Exercise instructions =
Please read the comment thread below: which college and location does the "slight correction" name?

Document section =
Conservatives know better than to toy with human nature in the manner so attractive to "progressives." And therein lies a large measure of the appeal of conservatism to adults, and the reason behind the short life span of so many "progressive" movements.

beckett

Anonymous said...

beckett at 2:26

slight correction. It was Antioch College in Yellow Springs Ohio.

Anonymous said...

To 2:26

Was it Antioch, bastion of Mumia supporters? The school ran through my mind as I was trying to recall the specifics of the case, but I rejected it, mistakenly it seems, because I could have sworn it was a Pennsylvanian college. Anyway, thank you for the correction.

beckett

Anonymous said...

Recorded data =
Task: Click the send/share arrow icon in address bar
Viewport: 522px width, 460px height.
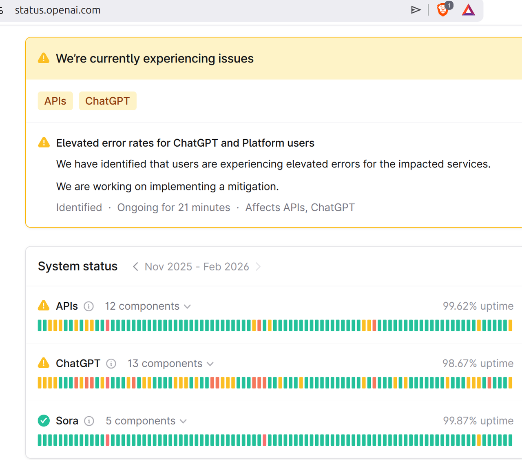Action: pyautogui.click(x=416, y=10)
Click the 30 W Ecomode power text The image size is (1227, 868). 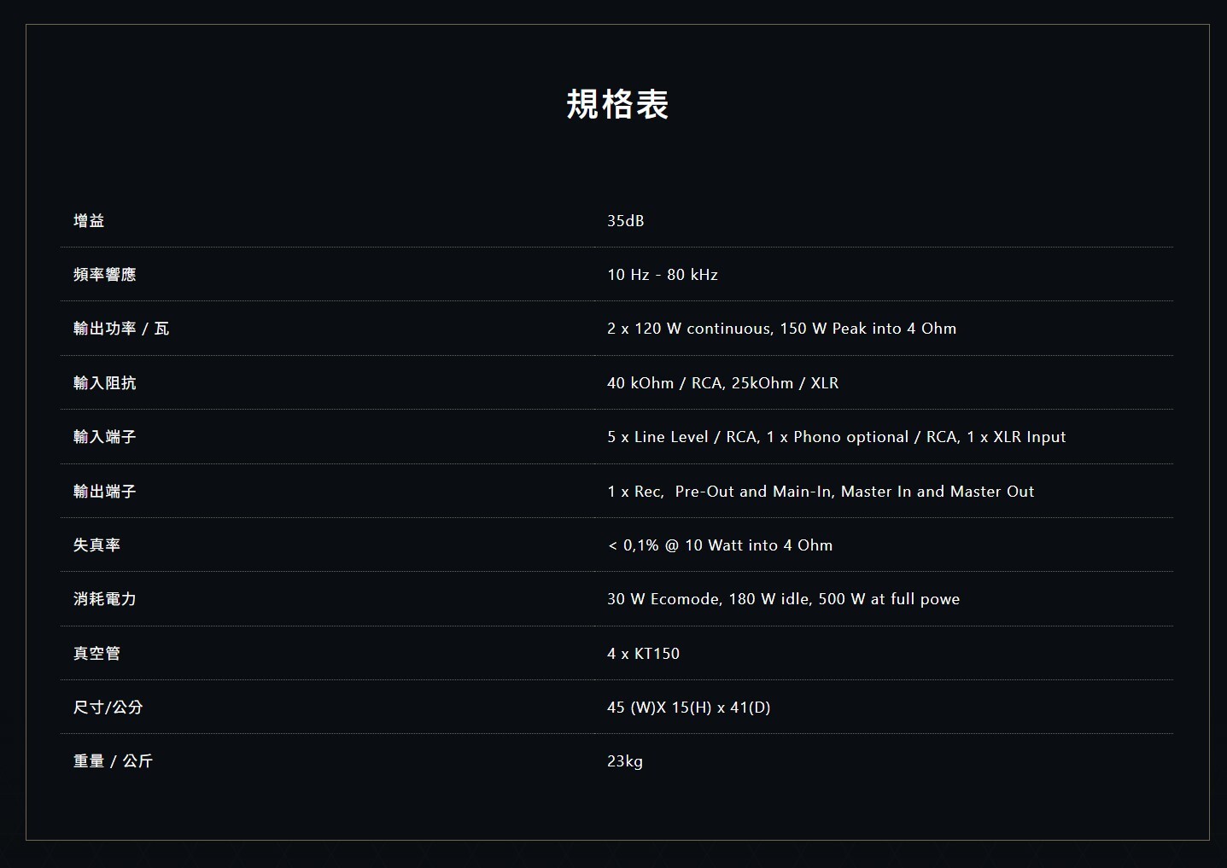(x=663, y=599)
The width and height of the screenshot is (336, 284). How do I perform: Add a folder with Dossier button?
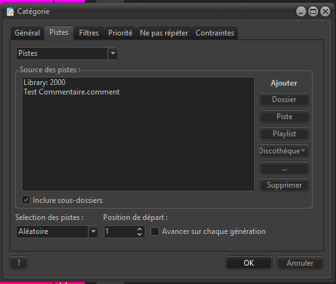coord(284,100)
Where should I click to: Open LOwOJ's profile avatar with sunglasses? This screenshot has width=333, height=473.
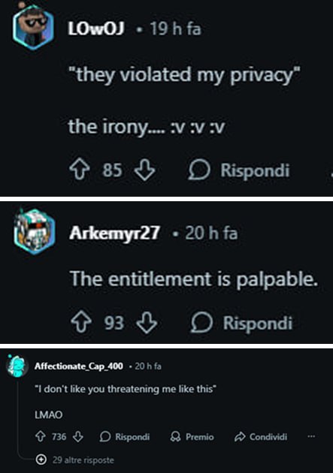pos(33,26)
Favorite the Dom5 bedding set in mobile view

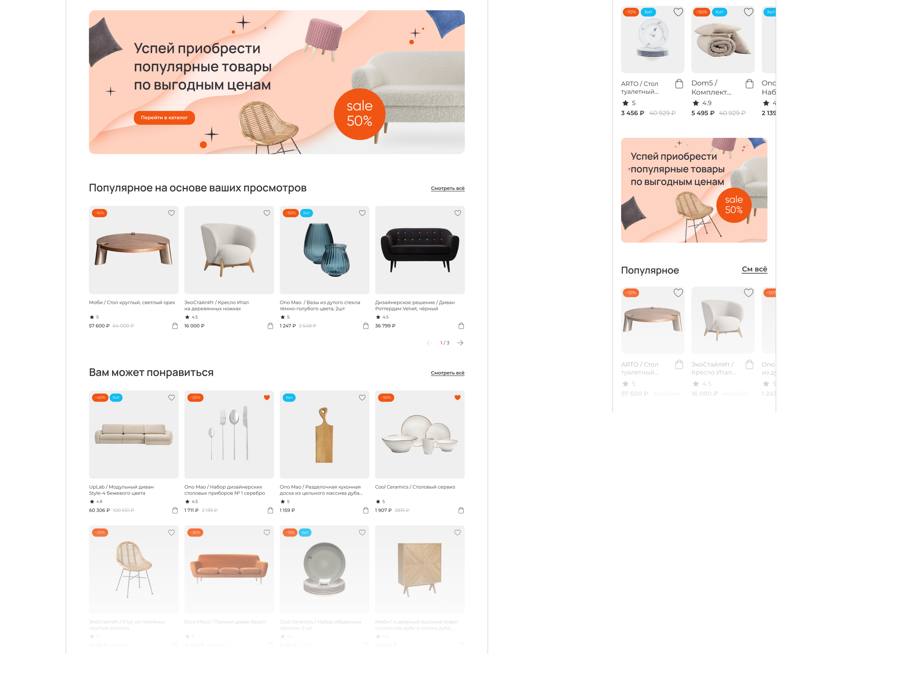pos(749,12)
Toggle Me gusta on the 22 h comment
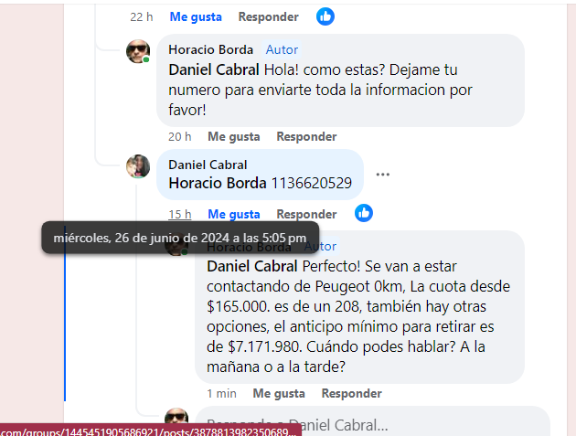Screen dimensions: 576x436 point(196,16)
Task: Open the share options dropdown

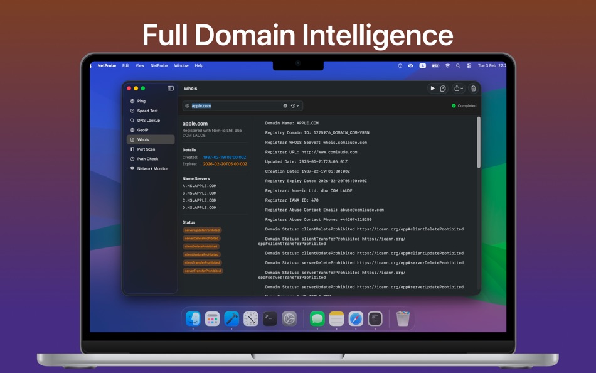Action: point(456,89)
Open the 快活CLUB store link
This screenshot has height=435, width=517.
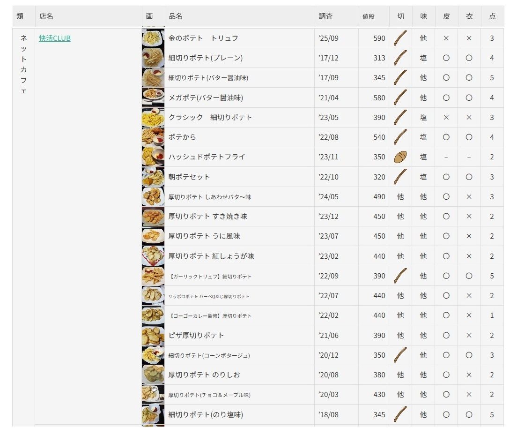click(x=55, y=38)
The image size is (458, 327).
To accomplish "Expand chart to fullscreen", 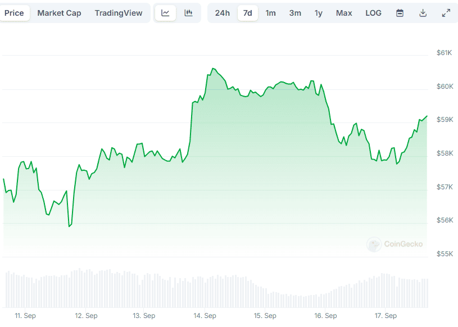I will pos(446,13).
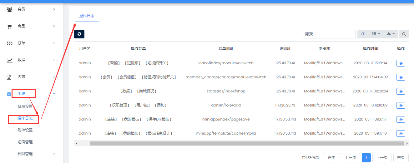Go to 下一页 next page
The height and width of the screenshot is (163, 414).
tap(382, 158)
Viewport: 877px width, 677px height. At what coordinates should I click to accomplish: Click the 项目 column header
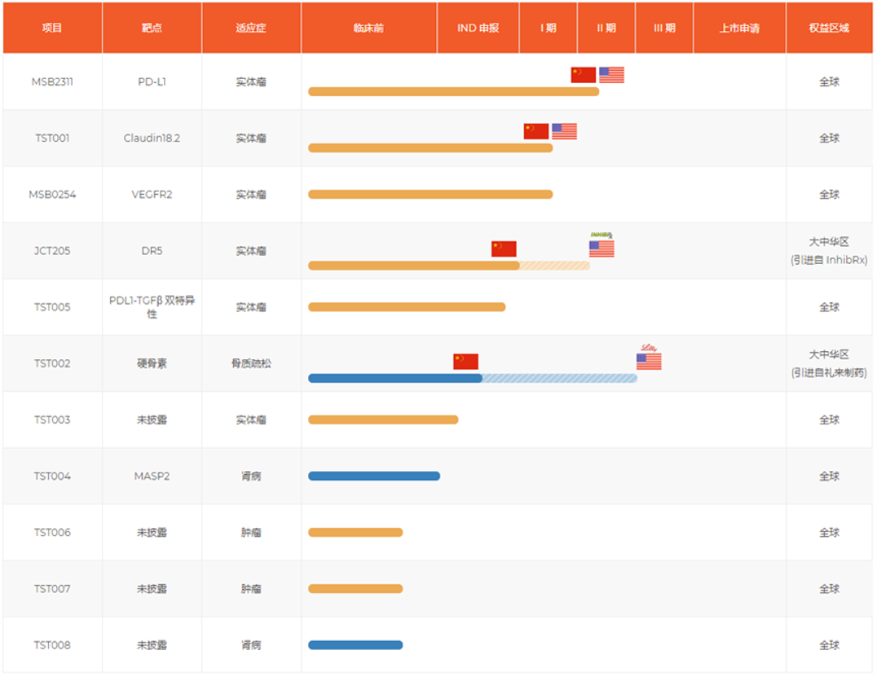pyautogui.click(x=52, y=28)
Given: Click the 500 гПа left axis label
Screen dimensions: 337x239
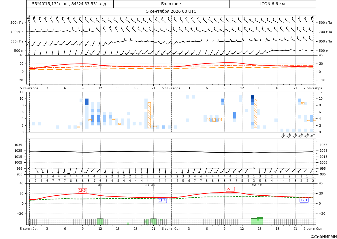Looking at the screenshot, I should coord(17,23).
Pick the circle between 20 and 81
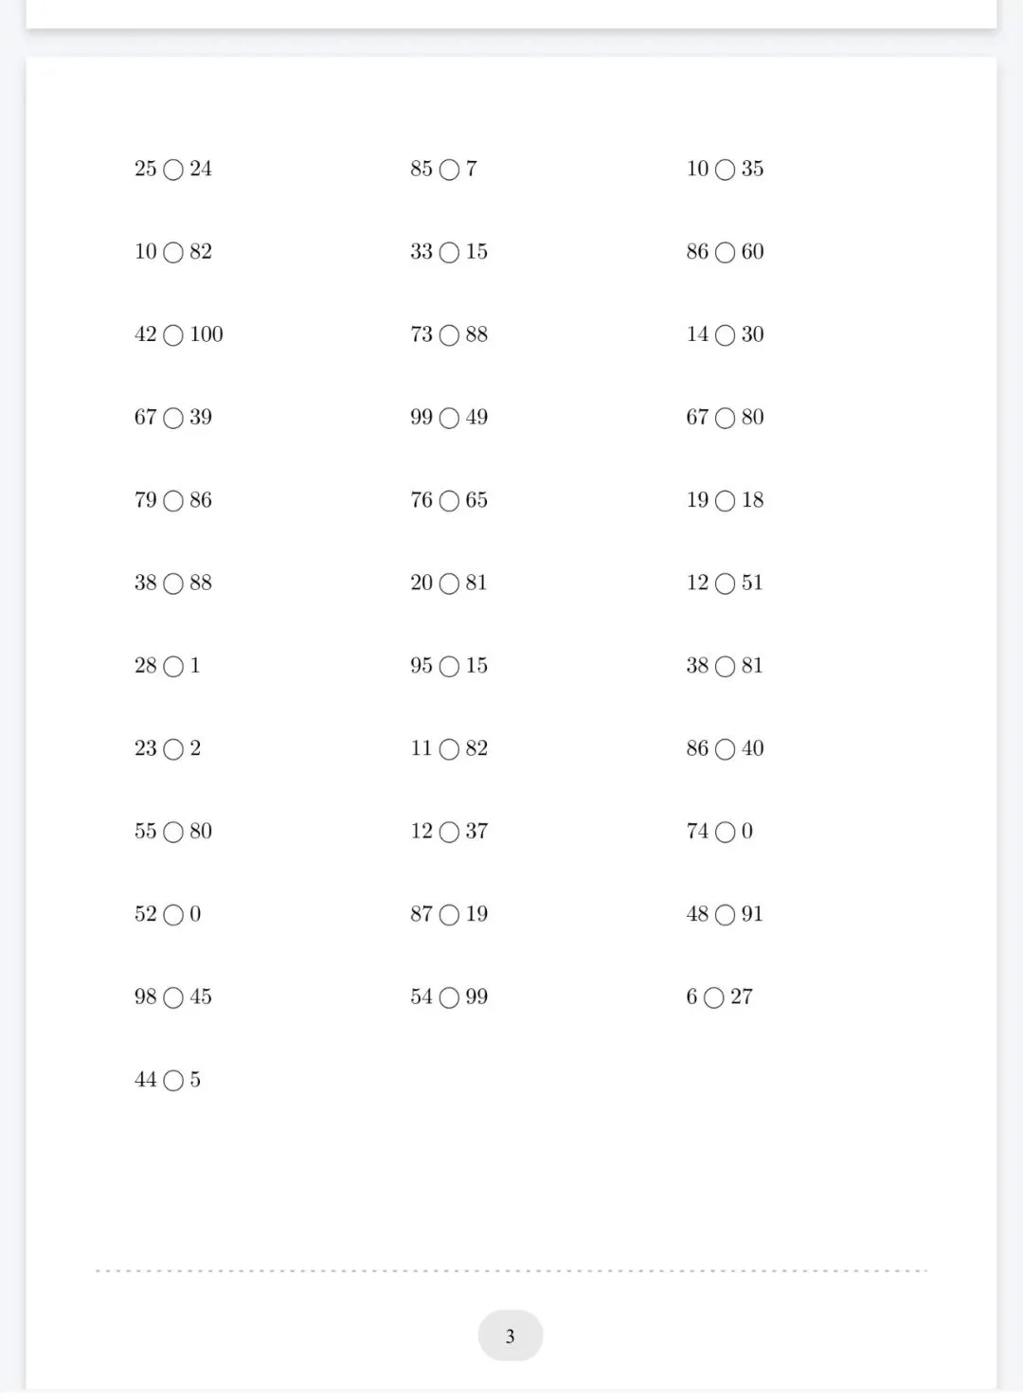The image size is (1023, 1400). 450,584
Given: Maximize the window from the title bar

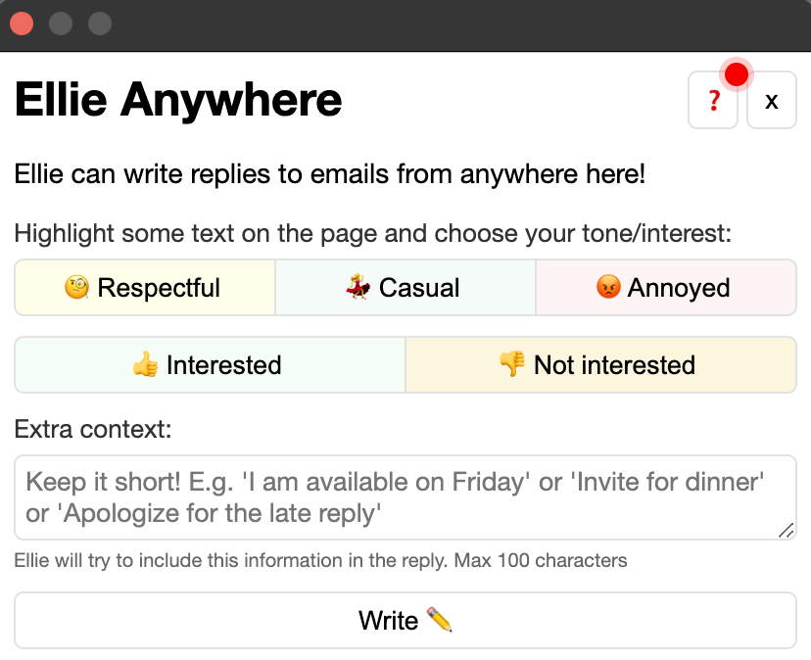Looking at the screenshot, I should (99, 24).
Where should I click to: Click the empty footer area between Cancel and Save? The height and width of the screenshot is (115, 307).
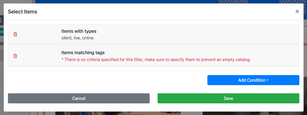153,98
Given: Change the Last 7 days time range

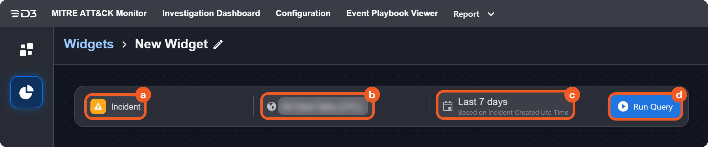Looking at the screenshot, I should coord(482,102).
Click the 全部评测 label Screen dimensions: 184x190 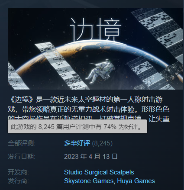coord(22,143)
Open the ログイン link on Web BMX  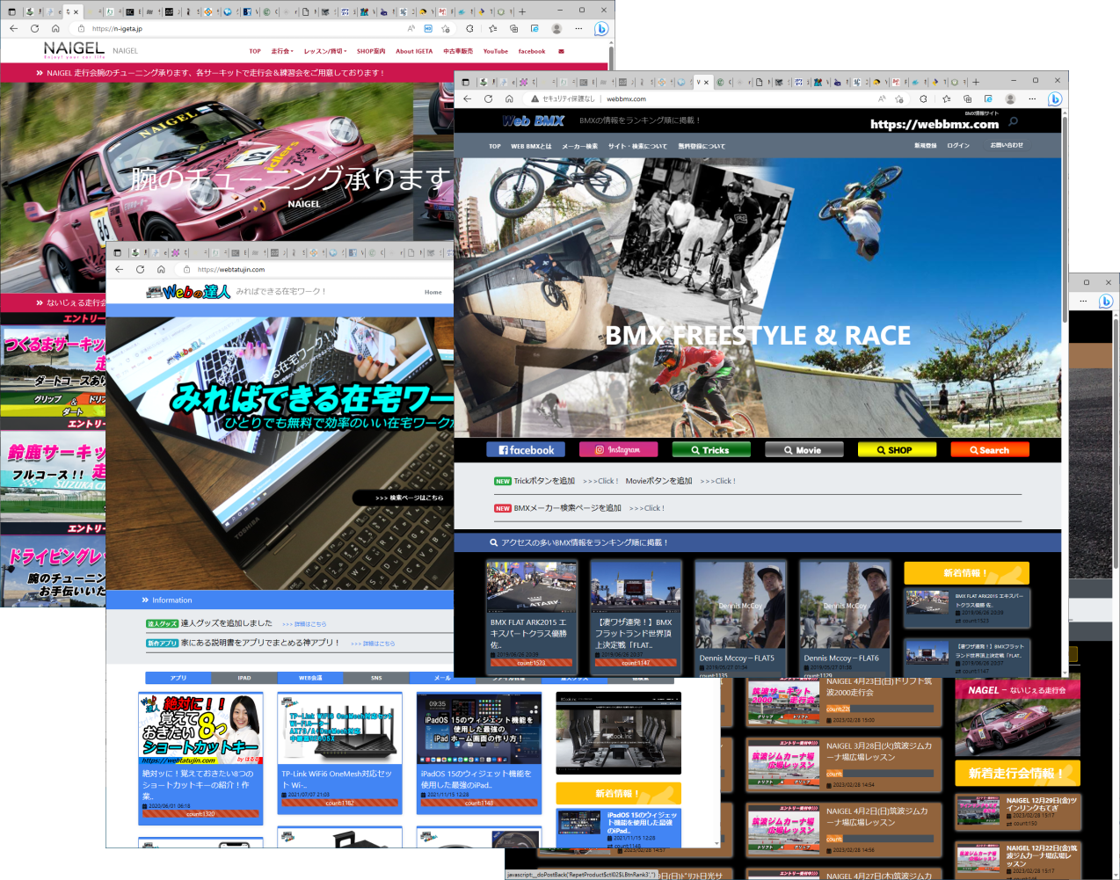point(958,145)
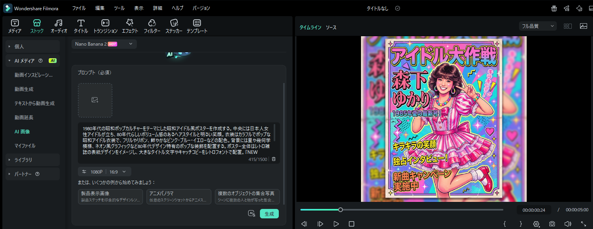The image size is (593, 229).
Task: Open the Filters (フィルター) panel
Action: point(152,26)
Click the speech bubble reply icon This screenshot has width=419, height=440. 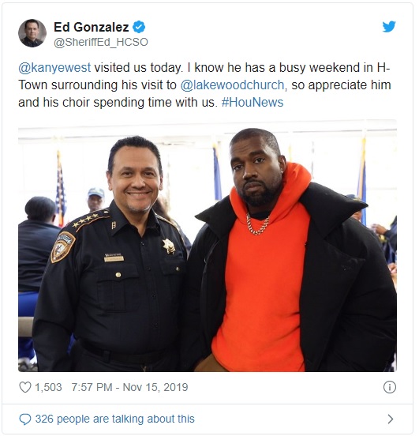click(25, 419)
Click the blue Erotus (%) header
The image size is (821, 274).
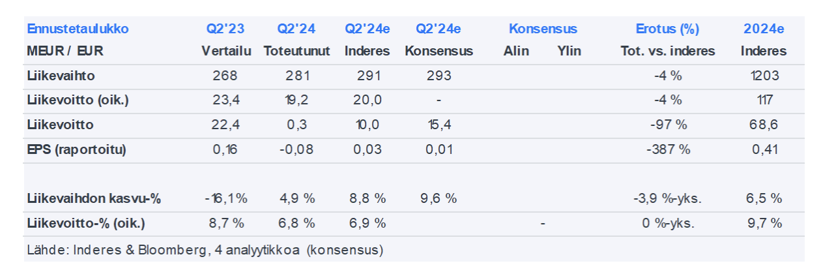[x=667, y=29]
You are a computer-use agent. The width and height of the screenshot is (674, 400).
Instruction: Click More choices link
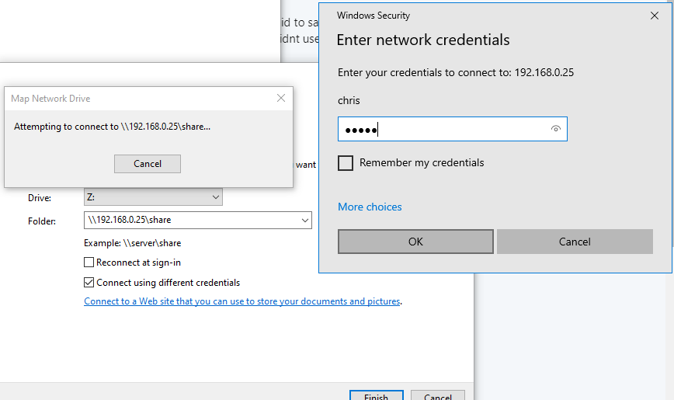370,207
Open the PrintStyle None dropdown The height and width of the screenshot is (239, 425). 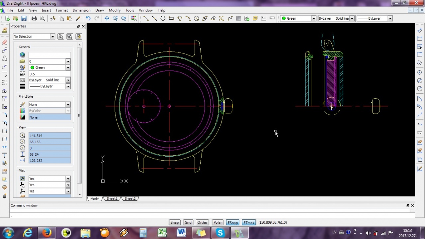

Solution to this problem =
Antioch College in Yellow Springs, Ohio.